DATA LISTING
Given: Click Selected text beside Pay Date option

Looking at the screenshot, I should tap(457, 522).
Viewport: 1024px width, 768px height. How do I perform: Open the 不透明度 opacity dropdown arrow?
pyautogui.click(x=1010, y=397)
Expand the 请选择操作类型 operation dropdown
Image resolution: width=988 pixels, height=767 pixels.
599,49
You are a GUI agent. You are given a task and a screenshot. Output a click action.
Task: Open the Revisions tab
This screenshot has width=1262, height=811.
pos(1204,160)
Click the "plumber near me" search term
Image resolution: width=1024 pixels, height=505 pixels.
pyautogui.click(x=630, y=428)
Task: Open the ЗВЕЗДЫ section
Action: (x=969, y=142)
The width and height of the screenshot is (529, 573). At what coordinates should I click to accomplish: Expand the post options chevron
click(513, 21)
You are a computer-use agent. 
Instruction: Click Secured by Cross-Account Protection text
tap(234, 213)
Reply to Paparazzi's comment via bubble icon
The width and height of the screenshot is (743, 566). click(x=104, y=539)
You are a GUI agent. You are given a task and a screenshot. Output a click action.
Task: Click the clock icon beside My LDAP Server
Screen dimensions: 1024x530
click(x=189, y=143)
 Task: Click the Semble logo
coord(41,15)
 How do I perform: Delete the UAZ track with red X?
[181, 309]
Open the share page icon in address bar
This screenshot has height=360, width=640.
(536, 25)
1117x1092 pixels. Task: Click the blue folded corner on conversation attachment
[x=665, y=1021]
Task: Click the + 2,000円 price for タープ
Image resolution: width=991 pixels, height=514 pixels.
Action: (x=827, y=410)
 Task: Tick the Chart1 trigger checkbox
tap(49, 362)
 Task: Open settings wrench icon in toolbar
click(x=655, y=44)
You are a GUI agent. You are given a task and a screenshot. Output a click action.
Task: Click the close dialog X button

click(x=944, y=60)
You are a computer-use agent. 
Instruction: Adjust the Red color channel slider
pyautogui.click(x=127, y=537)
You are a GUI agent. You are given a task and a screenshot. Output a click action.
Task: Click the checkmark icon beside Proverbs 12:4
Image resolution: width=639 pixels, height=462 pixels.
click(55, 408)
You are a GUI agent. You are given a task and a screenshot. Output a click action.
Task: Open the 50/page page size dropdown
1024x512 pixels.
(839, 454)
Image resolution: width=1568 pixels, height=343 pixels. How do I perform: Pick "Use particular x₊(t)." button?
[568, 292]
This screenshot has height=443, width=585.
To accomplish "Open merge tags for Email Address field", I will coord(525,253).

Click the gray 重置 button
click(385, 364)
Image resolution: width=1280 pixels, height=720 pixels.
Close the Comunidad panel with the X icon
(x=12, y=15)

EXERCISE PROMPT
Starting at the line that contains "Image resolution: width=1280", copy every line down to the last line of the records above, exactly as written.

EXERCISE OUTPUT
Image resolution: width=1280 pixels, height=720 pixels.
Close the Comunidad panel with the X icon
(x=12, y=15)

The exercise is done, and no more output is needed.